The novelist Thomas Mallon emails:
A year ago this week—at which point he’d been thinned by chemotherapy but not yet harrowed with radiation—a few of us sat with Christopher Hitchens around his dining-room table, trying to come up with a title for the essay collection he had scheduled for publication. The question hovering over us, of course, was whether or not Hitch would still be here to see the book appear, but we set that aside and went merrily to work. The evening proved inconclusive, and I can see from a search of my e-mail files that we were still at it the next day. I wrote to him:
How about Persuasion? It’s what you’ve engaged in all your life.
It’s got its Jane Austen echo–a certain ironic delicacy–and seems somehow to combine the political and literary sides of you. It also seems to suggest the art involved in what you do (the gentle art of making enemies, etc.). And it makes the book into a single entity, rather than a collection of items.
He wrote back, with one of our usual joke-salutations:
angelface and dream-rabbit,
this is thought, despite its near-uncanny percipience, to be just a shade genteel. can you continue to cudgel?
The collection appeared—and he was here to see it—as Arguably.
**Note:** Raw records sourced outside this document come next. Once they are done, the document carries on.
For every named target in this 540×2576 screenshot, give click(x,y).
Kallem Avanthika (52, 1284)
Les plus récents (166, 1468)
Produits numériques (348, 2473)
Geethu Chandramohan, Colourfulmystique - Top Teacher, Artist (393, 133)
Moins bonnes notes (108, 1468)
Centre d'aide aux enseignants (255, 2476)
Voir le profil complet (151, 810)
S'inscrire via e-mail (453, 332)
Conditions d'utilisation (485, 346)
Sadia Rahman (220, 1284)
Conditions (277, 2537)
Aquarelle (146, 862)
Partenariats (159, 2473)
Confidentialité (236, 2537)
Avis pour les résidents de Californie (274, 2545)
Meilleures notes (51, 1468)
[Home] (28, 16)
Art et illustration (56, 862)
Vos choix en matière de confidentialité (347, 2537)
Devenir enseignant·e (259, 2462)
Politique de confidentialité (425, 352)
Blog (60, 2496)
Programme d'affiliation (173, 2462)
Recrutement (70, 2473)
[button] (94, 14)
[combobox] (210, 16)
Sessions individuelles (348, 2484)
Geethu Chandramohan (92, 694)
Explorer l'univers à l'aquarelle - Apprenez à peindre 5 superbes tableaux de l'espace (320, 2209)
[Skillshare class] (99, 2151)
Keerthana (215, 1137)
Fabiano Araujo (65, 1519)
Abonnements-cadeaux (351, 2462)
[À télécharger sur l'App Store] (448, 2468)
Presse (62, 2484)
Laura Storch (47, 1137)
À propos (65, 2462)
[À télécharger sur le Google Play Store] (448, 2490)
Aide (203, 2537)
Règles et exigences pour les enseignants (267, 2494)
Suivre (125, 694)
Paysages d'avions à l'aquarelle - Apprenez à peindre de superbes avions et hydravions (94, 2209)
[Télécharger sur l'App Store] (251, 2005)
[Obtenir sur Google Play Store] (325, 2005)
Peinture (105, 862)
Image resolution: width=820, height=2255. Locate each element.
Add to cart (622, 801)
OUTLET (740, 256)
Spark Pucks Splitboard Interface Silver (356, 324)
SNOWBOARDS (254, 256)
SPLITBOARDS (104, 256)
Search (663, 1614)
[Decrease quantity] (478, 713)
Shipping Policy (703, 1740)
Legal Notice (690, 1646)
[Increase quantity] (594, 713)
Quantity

As titles go, it’s not bad, but when I consider it now, it seems faintly misleading. It suggests arguments undertaken just because they can be made. Hitch did love the pleasures of argument—why shouldn’t he? He was argument’s Michael Jordan—but for all that, I never, not once, saw him argue a point merely to display his wit (incomparable) or to hear his own voice (soft and seductive). His beliefs were always authentic, passionate, and wholly sincere; he regarded cynicism as the most boring form of naivete.
Our country and city have suffered a terrible loss. Christopher Hitchens was a wonderful friend, a brave man, and (I can now hear him saying “if you insist”) a great soul.